──────── Text passage ────────
A woman reaches the menopause when she has not had a period for 12 continuous months, and it is therefore unlikely she will have another.


This is the period after a woman has not had a period for 12 or more continuous months. The ovaries have now ceased producing and releasing eggs.

The risk of pregnancy

During the peri-menopause hormones fluctuate and the menstruation cycle may become extremely unpredictable. Due to the irregularity of periods, many women forget when their last period actually happened.  When your period was ‘months’ ago it may be easy to think that you are no longer fertile. However, whilst you are still having periods, regardless of how infrequent they are, your ovaries are still producing eggs.  This means you could still fall pregnant.

Along with the uncertainty of when you are potentially ovulating comes the similarity of symptoms women experience when pregnant and going through the menopause. With both, women may feel nauseas, have late periods, and feel bloated. As a result of the similarities, pregnancies may go unnoticed for a couple of months or even more.

Until you have not had a period for 12 continuous months you have not reached menopause and it is still possible to fall pregnant. Some Doctors even recommend waiting until you have not had a period for 2 years before being 100% confident that you can no longer fall pregnant.

Therefore, to be on the safe side, you should continue using contraception until you have not had a period for a continuous 24 months.

Menopause and Birth Control Options

The NHS recommends for women to stop taking the combined pill once they reach 50 years of age. At this time, they suggest changing to a progestogen-only pill or using another form of contraception.

The NHS advises on some other forms of birth-control you may like to consider such as:

Cap or Diaphragm

These are circular domes that you insert into the vagina before intercourse. These are made from thin, soft silicone and they cover the cervix to prevent sperm, entering the womb and fertilising an egg. It must be left in for 6 hours after intercourse, though can be left in for longer. The NHS states that it is approx. 92-96% effective when used correctly.


A male condom is made from very thin latex, polyisoprene or polyurethane and stop semen from coming into contact with the man’s sexual partner. When used correctly, the NHS states male condoms are 98% effective.

Female Condoms

These are worn insider the vagina and prevent semen from travelling into the womb. They are made from soft, thin synthetic latex or latex. When used correctly, the NHS states, they are 95% effective.

Natural Family Planning

This method of contraception requires the woman to monitor and record information regarding her menstrual cycle. Due to the irregularity of a woman’s cycle during peri-menopause this method is not recommended.

IUD (Intrauterine Device)

A small T-shaped device more commonly known as the coil. Made of plastic and copper and is placed into your womb by a trained nurse. It provides protection against getting pregnant by releasing copper and is effective for between 5 and 10 years. When inserted correctly, according to the NHS, it is more than 99% effective.

IUS (Intrauterine System)

An IUS is a small, T-shaped plastic device that releases progestogen.  This is to prevent you from getting pregnant. This is inserted in the womb by a trained nurse or doctor. It can last for between 3-5 years, depending on the brand. The NHS states that it is more than 99% effective.

For further information on each type of contraception detailed above, plus other options please visit the NHS website here.

As with most things, each option has its positives and negatives and what might work for one woman, may not necessarily be the best option for another. It is therefore important to speak to your GP with regards your personal circumstances and decide on the best option for you.

Becoming Pregnant during Peri-menopause

These days more and more women are deciding to have families later on in life with some women seeking to get pregnant during their peri-menopausal years. Although this may prove more difficult, due to the irregularity of ovulation, advances in treatment such as IVF now make this more possible even for women who are post-menopause.
──────── Available data ────────
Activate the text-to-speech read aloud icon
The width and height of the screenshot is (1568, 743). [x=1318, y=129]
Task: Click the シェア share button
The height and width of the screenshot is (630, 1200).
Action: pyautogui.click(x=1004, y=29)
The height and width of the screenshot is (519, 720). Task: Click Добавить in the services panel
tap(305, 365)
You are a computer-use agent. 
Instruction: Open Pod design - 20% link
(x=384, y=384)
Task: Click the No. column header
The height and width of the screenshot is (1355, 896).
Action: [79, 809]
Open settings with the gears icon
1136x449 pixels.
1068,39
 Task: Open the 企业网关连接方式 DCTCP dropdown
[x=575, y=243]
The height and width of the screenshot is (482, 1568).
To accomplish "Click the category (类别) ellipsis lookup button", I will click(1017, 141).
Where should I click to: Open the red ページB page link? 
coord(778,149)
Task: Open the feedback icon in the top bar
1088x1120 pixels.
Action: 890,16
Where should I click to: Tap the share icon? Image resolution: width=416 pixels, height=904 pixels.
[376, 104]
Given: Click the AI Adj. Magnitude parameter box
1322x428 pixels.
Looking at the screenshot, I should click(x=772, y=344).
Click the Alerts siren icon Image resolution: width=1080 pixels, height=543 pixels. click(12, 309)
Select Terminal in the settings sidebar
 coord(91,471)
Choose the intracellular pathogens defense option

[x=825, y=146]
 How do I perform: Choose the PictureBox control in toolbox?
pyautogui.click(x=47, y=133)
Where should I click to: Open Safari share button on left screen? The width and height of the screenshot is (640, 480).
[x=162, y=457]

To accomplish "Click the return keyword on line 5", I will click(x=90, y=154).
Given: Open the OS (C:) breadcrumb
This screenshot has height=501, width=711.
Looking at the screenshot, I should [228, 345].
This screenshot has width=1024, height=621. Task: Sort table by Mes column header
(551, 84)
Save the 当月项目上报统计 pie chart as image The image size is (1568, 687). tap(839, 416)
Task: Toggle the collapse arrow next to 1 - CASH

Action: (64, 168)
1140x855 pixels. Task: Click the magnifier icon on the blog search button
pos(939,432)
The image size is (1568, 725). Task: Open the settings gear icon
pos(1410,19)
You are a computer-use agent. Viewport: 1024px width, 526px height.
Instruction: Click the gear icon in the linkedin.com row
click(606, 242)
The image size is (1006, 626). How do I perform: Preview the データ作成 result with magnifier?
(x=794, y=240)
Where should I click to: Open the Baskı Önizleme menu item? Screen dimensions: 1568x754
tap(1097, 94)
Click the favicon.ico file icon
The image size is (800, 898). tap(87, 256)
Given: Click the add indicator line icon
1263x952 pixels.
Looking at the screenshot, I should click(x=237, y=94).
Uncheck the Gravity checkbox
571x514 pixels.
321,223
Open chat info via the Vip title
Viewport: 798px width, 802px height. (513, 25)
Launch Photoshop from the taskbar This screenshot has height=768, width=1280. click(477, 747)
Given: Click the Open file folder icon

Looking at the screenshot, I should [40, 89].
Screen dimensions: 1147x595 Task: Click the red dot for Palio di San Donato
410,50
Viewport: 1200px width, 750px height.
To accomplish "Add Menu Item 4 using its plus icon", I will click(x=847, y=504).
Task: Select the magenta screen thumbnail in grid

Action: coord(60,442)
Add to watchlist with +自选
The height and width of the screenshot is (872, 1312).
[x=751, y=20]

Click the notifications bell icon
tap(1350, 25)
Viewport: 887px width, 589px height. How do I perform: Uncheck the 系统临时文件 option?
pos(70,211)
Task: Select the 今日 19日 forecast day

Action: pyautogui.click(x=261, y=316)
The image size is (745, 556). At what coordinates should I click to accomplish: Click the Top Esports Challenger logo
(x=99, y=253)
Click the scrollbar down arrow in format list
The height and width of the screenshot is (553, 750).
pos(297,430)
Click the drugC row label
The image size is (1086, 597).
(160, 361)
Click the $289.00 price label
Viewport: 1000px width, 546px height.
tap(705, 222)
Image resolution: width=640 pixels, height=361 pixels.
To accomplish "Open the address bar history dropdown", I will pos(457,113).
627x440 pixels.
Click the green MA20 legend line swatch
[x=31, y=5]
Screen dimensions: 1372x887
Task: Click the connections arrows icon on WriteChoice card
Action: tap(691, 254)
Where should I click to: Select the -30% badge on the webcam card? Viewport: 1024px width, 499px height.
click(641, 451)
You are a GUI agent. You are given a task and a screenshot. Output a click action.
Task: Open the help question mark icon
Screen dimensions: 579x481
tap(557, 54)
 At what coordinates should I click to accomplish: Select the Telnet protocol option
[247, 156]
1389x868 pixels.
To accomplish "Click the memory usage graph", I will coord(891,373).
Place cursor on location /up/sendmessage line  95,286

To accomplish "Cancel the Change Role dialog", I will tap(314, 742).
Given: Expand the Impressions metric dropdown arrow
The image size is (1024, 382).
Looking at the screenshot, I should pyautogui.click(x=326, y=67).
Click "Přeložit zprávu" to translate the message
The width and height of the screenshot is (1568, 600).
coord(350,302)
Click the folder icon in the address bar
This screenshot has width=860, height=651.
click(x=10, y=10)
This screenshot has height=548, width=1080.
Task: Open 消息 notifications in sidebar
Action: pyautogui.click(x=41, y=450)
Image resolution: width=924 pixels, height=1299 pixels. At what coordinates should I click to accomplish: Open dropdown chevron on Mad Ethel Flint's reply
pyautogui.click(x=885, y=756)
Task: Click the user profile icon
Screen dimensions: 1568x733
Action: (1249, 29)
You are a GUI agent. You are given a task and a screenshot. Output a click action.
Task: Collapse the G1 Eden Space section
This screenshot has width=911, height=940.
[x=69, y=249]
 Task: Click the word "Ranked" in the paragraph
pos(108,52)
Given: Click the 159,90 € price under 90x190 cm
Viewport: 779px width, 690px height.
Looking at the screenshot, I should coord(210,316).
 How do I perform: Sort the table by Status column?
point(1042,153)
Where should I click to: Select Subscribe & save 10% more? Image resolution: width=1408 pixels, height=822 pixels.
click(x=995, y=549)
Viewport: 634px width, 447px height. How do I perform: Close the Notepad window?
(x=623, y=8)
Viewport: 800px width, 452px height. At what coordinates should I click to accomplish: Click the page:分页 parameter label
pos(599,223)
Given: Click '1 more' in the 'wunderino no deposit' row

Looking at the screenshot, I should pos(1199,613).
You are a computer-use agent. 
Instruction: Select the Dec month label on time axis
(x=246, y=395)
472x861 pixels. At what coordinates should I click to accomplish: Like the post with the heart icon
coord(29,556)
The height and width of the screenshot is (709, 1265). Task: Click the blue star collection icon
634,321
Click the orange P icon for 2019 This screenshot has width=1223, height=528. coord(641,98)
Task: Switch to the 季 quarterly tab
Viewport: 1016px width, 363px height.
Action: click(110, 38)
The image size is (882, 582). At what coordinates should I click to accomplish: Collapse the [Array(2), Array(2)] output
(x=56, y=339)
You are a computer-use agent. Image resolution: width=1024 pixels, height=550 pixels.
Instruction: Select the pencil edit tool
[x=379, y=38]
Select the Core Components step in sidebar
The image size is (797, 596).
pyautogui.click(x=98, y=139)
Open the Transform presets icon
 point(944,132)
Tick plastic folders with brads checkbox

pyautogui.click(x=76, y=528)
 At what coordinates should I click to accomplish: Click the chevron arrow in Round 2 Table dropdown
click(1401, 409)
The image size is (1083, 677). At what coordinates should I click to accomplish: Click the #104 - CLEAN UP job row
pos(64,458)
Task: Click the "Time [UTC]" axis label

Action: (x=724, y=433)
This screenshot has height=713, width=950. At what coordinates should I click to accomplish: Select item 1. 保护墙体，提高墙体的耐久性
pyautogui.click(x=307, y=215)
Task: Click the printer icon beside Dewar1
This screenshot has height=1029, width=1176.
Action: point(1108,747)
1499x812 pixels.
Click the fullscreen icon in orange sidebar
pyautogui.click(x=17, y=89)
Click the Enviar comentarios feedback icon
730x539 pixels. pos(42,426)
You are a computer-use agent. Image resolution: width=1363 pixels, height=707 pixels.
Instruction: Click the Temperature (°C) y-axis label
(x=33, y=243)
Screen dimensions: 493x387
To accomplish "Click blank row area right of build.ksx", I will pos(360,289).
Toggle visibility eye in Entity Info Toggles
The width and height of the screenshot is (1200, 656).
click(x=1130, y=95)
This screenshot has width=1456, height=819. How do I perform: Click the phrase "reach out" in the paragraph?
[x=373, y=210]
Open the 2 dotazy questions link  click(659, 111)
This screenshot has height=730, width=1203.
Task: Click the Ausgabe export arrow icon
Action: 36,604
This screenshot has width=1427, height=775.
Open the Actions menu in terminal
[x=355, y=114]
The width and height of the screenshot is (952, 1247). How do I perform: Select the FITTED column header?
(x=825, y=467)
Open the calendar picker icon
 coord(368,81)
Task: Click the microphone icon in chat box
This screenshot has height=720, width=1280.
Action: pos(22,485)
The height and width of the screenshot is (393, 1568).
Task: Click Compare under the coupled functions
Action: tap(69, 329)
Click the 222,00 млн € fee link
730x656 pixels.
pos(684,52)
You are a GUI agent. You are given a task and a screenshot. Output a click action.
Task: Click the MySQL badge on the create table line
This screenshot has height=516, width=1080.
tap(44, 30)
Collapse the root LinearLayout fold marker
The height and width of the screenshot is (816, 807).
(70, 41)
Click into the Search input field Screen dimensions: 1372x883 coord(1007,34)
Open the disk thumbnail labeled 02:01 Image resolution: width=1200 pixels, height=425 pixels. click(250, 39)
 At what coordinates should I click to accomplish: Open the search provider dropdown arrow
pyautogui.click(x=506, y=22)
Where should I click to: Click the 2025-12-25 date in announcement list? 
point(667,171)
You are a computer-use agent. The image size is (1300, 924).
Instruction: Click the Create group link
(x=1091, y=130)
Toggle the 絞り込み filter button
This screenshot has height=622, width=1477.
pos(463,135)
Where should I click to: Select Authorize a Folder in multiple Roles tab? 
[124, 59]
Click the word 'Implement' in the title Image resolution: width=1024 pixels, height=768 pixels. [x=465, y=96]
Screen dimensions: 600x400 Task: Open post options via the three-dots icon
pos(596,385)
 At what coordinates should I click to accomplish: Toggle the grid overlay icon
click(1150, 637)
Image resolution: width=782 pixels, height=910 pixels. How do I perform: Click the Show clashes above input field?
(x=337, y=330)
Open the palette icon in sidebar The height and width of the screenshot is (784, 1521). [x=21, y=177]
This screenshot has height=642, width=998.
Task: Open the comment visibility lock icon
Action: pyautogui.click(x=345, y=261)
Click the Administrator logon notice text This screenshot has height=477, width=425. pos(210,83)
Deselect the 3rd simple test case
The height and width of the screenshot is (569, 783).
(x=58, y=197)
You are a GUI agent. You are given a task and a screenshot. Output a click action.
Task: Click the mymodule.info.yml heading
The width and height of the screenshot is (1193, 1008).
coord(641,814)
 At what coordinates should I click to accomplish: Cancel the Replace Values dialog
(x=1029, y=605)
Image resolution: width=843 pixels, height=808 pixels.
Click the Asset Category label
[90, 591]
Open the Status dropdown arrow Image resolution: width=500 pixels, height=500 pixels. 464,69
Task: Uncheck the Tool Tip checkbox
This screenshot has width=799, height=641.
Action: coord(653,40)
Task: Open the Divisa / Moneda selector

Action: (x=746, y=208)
────────
▶ [Assignment A]:
In the menopause text, how long should contraception be continued to be on the safe side?
▶ [Assignment B]:
Please repeat the menopause text word for word from "These are circular" to "are 95% effective.".

▶ [Response A]:
Until you have not had a period for a continuous 24 months.

▶ [Response B]:
These are circular domes that you insert into the vagina before intercourse. These are made from thin, soft silicone and they cover the cervix to prevent sperm, entering the womb and fertilising an egg. It must be left in for 6 hours after intercourse, though can be left in for longer. The NHS states that it is approx. 92-96% effective when used correctly.


A male condom is made from very thin latex, polyisoprene or polyurethane and stop semen from coming into contact with the man’s sexual partner. When used correctly, the NHS states male condoms are 98% effective.

Female Condoms

These are worn insider the vagina and prevent semen from travelling into the womb. They are made from soft, thin synthetic latex or latex. When used correctly, the NHS states, they are 95% effective.